What needs to be done - Scan the records below, and wherever a line has the word "height", pull it out.

Materials provided -
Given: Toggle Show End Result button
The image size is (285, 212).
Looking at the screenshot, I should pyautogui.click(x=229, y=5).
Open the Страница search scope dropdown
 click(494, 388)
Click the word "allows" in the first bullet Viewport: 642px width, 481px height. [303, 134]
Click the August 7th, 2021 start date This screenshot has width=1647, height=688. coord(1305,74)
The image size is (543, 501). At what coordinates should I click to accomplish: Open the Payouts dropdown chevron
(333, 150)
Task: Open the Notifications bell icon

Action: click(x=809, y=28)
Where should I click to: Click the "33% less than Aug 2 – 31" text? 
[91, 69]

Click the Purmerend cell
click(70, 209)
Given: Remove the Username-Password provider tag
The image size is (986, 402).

Task answer -
Click the word "allows" in the first bullet Viewport: 642px width, 481px height. [303, 134]
Click the August 7th, 2021 start date This screenshot has width=1647, height=688. coord(1305,74)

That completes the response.